[WHAT TO DO]:
Every line holding the word "Read" should be copied from the material.

WORKING DATA below:

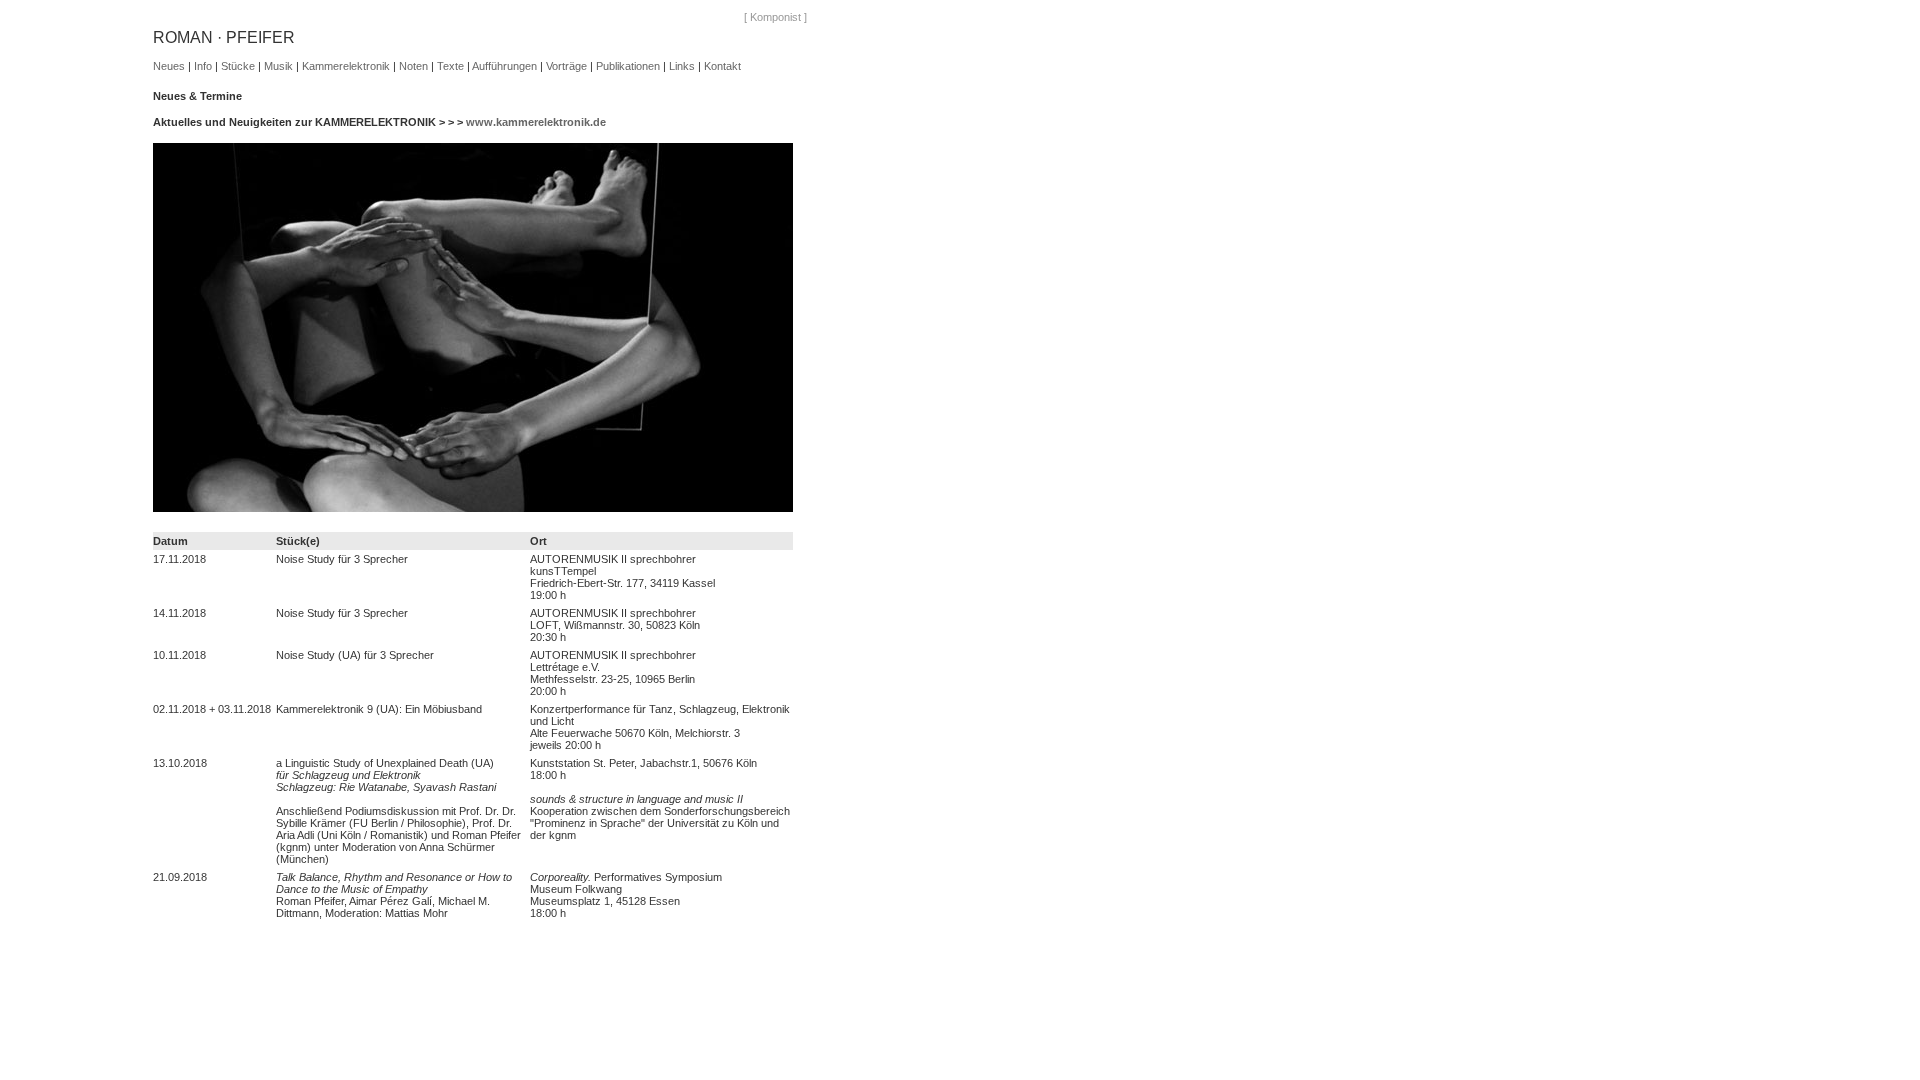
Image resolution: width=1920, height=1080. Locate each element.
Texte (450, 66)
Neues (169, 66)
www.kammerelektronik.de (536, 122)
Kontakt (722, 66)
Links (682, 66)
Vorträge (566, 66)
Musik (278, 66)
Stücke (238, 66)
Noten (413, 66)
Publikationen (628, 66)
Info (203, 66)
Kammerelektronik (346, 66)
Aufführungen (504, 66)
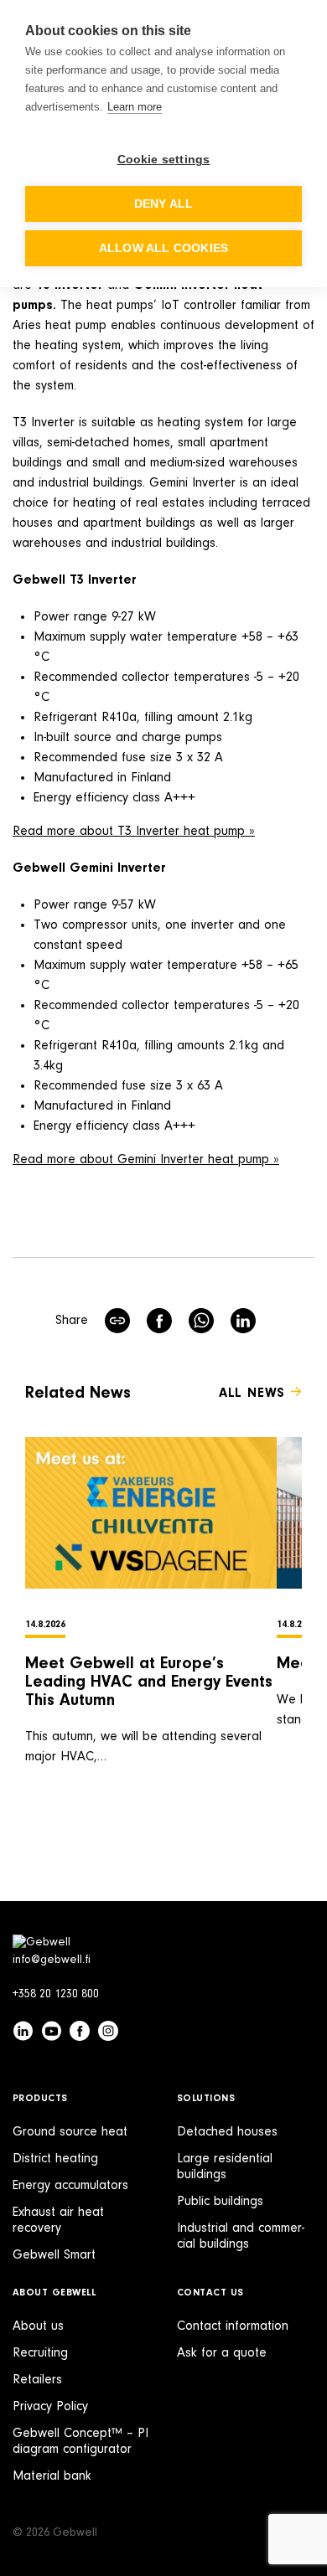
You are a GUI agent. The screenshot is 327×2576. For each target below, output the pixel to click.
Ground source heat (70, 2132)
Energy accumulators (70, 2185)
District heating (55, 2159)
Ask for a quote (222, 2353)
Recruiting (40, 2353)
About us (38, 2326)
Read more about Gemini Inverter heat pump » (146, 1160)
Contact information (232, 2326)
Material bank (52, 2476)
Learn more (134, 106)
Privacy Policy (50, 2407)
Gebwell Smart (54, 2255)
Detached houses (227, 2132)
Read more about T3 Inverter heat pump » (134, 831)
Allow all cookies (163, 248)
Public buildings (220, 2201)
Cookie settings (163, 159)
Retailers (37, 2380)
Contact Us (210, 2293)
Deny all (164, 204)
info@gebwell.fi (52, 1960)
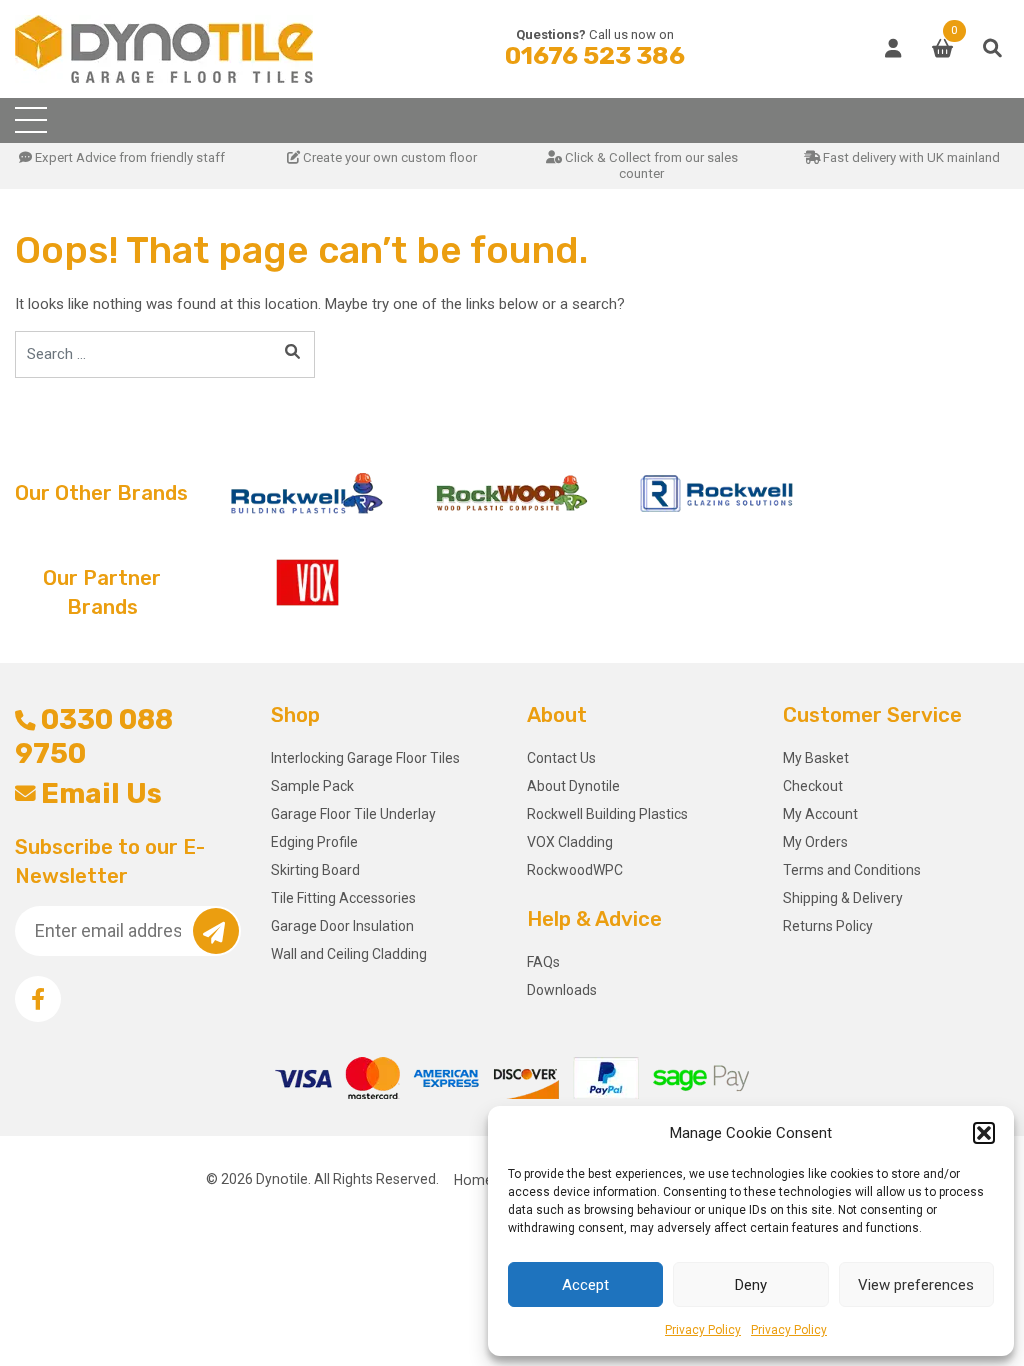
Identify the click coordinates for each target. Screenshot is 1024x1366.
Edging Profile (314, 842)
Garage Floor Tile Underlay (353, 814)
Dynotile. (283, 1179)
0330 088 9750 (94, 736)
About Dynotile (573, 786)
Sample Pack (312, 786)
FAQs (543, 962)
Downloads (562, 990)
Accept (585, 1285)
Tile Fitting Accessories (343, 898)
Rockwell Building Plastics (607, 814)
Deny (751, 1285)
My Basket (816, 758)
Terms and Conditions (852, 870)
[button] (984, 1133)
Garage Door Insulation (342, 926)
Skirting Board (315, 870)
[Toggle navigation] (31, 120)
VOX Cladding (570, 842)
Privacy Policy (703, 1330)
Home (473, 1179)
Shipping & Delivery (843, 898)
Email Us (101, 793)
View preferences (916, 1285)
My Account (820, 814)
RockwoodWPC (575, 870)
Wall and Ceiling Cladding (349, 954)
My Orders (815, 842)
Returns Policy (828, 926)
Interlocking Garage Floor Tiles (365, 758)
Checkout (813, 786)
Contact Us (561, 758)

End of WORKING DATA.

[EXPECTED ANSWER]:
Read more about Gemini Inverter heat pump » (146, 1160)
Read more about T3 Inverter heat pump » (134, 831)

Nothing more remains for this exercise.